Legendary American golfer, Ben Hogan, won on his one and only Open Championship appearance in 1953. This secured Hogan the ‘Triple Crown’ as he had won the Masters and U.S. Open earlier in the year. Peter Thomson became the first Australian winner in 1954, later winning 5 Open Championships. The number of US entrants at this time dropped, as the US PGA became much more lucrative. Also at the same time, what seems incredible now, the US PGA used bigger golf balls than in The Open, meaning that U.S.-based players would have to adapt quickly for a one-off golf tournament.

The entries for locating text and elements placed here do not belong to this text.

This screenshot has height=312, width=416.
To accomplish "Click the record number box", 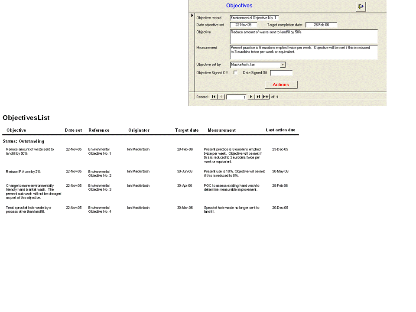I will click(236, 97).
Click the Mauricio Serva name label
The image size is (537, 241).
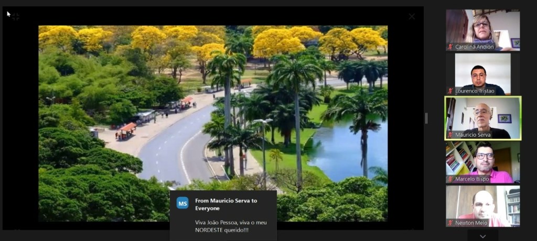pos(473,135)
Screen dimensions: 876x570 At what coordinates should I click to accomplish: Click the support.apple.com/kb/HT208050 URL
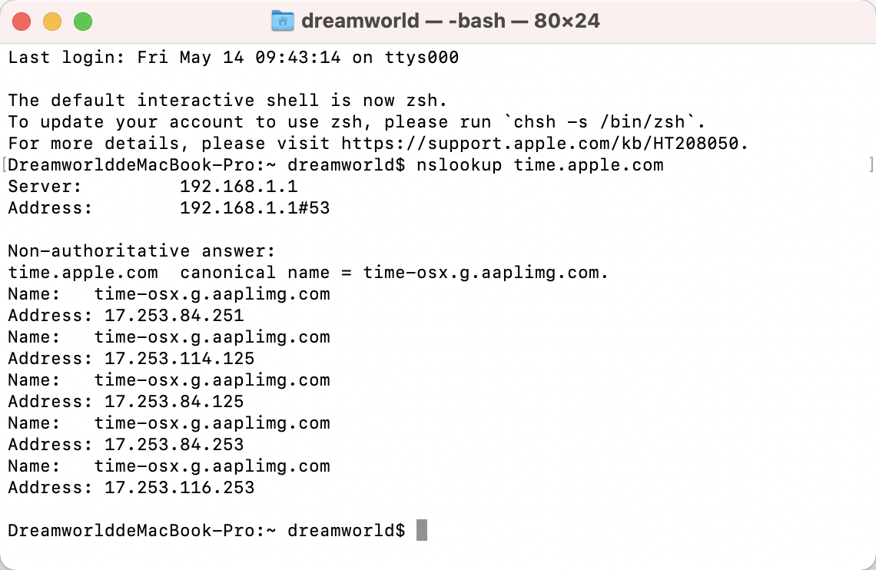pos(544,143)
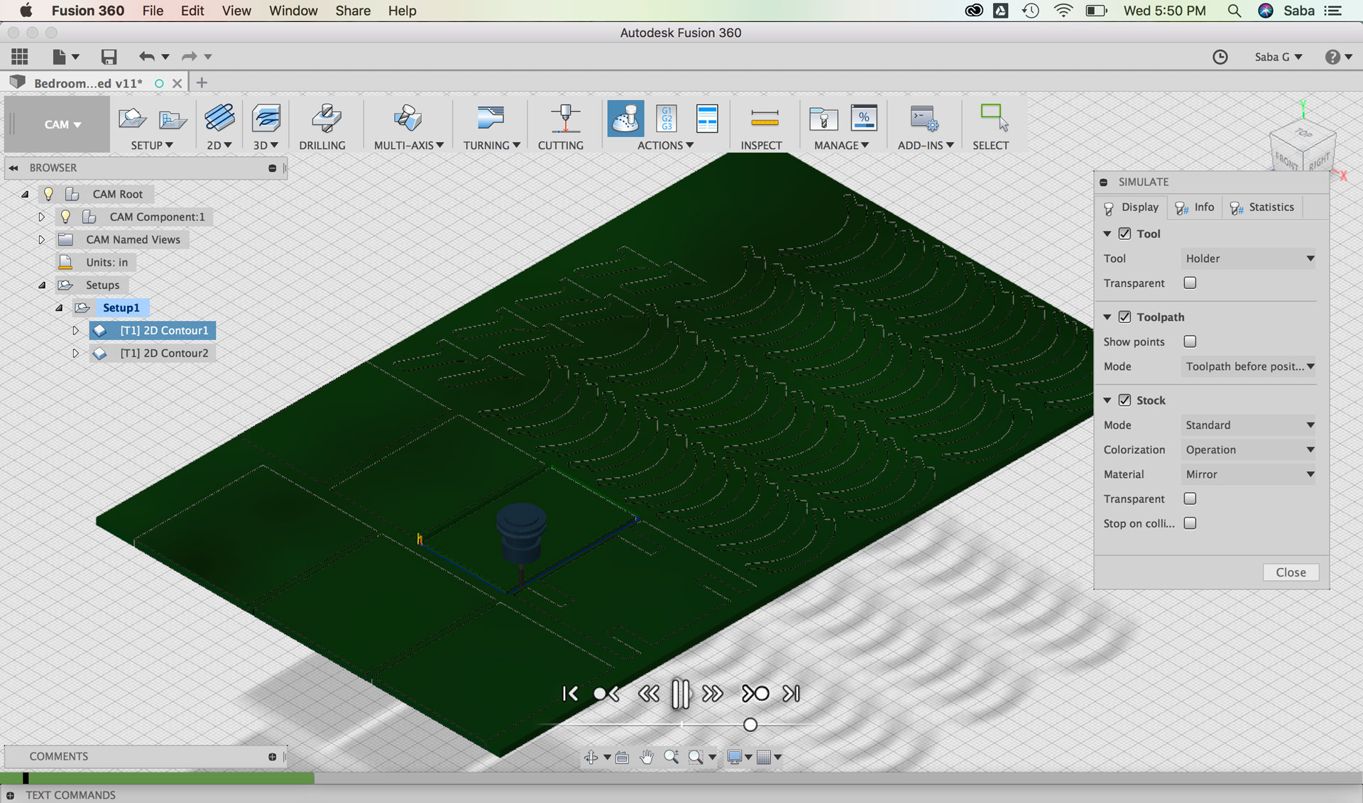Screen dimensions: 1363x803
Task: Click the Post Process G1 G2 icon
Action: 666,119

Arnold Palmer first competed in The Open in 1960, where he sought to emulate Ben Hogan by winning three majors in a single year. He later returned to win the Open in 1961 and 1962, and encouraged many other US players to join him. Palmer was an incredibly popular and influential individual and his Open victories are thought to have reignited an interest in The Open from US players and public.

Jack Nicklaus won his first Open Championship in 1966, and with it he completed his first career Grand Slam. He holds an incredible record of seven second place finishes at The Open. This included one of the most famous Open Championships where in 1977, the often referred to ‘Duel in the Sun’ took place. In this duel, Tom Watson and Jack Nicklaus played some of the highest quality golf seen at the time, directly against each other in the final round.

Seve Ballesteros showed his Spanish flair and unique short game and recovery skills at The Open, winning in 1979, 1984 and 1988. The first of his wins seemed to break an American stranglehold on the competition. The image of Ballesteros pumping his fist as he holed the winning putt at St Andrews in 1984 is known throughout the world, and Ballesteros even had an image of it tattooed on his forearm. Paul Lawrie won the 1999 Open, which is probably better known for the capitulation of Frenchman Jean van de Velde, who had a three-shot lead playing the last hole of the tournament. Van de Velde’s third shot on the 18th ended up in a water hazard, where he considered playing it, removing his shoes and socks and rolling up his trousers. He eventually lost out in a playoff.


Whilst winning three Open Championships, Tiger Woods had mixed fortunes at the Open. He won comfortably at St Andrews in 2000, setting a record score 19-under par, and also won in 2005 & 2006. However, in 2002 after winning seven of the previous 11 major championships, Tiger could only muster a score of 81 (10 over par) in the third round, as heavy rain and strong winds blew his bid for a Grand Slam off course.

The 2020 Open was canceled due to the Coronavirus (COVID-19) pandemic. As a result organizers pushed the scheduling back a year to make sure that the 150th Open Championship would be held at the spiritual home of golf, St Andrews. Collin Morikawa won by two strokes in 2021 – what will the 2022 Open have in store?